Following World War II, storefronts in Batavia and all across the country began to change. In an effort to embrace the sleek new look in vogue, many buildings were altered by covering up the brick facework with steel or aluminum. The Newberry building’s storefront was altered- but not to the extent that other Newberry properties experienced across the country.  In 1948 a single story building was erected to the rear of the original structure, more than doubling its length.  The

renovation included a relocated lunch counter with a curved Art Moderne hood.  Main Street Coffee incorporated into their operation and Eli Fish left a portion of it exposed in the entry area of the brewery.  The modern storefront configuration with large plate glass windows was a marvel at the time; it even warranted a full article and large picture in the paper announcing its completion.

- Exercises to complete -
1. Translate this sentence from the passage on the Newberry building into Spanish: "In 1948 a single story building was erected to the rear of the original structure, more than doubling its length."
2. List every building material named in the passage on the Newberry building.
3. Resume the passage on the Newberry building in the same style, beginning after its final sentence.

Records for locating displayed items:

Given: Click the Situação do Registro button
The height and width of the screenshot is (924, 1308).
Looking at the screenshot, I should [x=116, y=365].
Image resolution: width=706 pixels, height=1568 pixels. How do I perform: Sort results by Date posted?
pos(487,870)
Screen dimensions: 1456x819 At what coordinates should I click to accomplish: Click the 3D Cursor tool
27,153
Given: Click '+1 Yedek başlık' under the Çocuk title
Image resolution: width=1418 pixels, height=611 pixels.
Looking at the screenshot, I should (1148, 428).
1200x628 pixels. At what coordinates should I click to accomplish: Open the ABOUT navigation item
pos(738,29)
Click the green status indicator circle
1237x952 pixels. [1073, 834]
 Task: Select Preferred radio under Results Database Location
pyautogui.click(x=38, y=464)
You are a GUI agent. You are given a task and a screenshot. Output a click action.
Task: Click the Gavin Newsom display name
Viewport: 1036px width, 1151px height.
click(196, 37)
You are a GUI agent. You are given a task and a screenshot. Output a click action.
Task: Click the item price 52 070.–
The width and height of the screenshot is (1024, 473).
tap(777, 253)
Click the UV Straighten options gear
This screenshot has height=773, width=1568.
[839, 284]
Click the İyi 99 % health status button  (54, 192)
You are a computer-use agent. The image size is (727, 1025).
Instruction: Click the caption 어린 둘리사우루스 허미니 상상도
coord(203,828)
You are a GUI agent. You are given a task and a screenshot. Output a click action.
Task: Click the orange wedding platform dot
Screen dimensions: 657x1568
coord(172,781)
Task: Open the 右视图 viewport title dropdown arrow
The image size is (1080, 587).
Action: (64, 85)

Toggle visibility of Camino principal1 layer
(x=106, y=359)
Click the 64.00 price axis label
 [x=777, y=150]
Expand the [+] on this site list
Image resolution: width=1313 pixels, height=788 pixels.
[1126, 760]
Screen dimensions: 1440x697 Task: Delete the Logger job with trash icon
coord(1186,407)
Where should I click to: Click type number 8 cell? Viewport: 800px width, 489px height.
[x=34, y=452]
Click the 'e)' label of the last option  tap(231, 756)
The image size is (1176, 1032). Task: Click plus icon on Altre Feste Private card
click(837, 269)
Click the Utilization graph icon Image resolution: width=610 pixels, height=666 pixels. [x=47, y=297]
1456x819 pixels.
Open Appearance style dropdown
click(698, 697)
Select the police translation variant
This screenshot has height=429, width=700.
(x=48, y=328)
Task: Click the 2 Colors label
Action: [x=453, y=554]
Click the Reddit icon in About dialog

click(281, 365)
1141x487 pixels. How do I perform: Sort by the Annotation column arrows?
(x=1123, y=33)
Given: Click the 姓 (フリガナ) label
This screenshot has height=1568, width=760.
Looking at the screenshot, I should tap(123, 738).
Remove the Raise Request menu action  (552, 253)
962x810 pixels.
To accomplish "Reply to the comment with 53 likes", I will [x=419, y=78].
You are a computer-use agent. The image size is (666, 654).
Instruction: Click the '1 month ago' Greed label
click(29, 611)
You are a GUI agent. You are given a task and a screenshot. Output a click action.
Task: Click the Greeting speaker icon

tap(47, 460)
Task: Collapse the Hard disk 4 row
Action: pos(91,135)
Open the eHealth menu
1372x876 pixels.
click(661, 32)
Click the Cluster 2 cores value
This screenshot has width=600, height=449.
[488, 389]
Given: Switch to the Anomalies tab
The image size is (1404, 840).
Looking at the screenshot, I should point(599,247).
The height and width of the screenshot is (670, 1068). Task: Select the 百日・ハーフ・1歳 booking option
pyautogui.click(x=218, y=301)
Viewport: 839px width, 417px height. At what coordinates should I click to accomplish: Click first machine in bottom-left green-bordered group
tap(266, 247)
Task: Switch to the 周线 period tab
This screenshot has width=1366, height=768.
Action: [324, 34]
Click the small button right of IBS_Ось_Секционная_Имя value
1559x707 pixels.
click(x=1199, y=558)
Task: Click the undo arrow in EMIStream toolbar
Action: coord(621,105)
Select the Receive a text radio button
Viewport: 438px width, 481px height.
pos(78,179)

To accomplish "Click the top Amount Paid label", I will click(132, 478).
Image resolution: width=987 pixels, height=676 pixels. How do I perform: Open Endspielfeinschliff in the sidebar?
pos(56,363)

- Task-by-task answers -
1. En 1948 se construyó un edificio de una sola planta en la parte trasera de la estructura original, lo que más que duplicó su longitud.

2. Brick, steel, aluminum, plate glass

3.
Newberry maintained its façade between the 1920s and 50s, even to the point of utilizing hand-cut

wooden gold lettering across the signboard to advertise its presence on Main Street, which was much more

sympathetic to its Italianate Design. The use of gold-painted wood is noteworthy given the proliferation of

plastic molding techniques which have become the dominant sign making style since plastic became available en-mass in the 1940s. Indeed, the Batavia sign was reportedly done by H.H. Upham Company out of New York City, one of the city’s most distinguished sign companies.

When thousands of square feet of Batavia’s downtown meet the wrecking ball in the sixties and seventies, the Newberry Building remained. In 1996 it closed and was briefly home to another 5 and dime before it was sold to Andrew Mistler in 2003. That’s when the building was divided into two elongated spaces available for rent. Main Street Coffee and Pieces rented floor space for a period of time, then T-Shirts ETC and The Red Cross followed them.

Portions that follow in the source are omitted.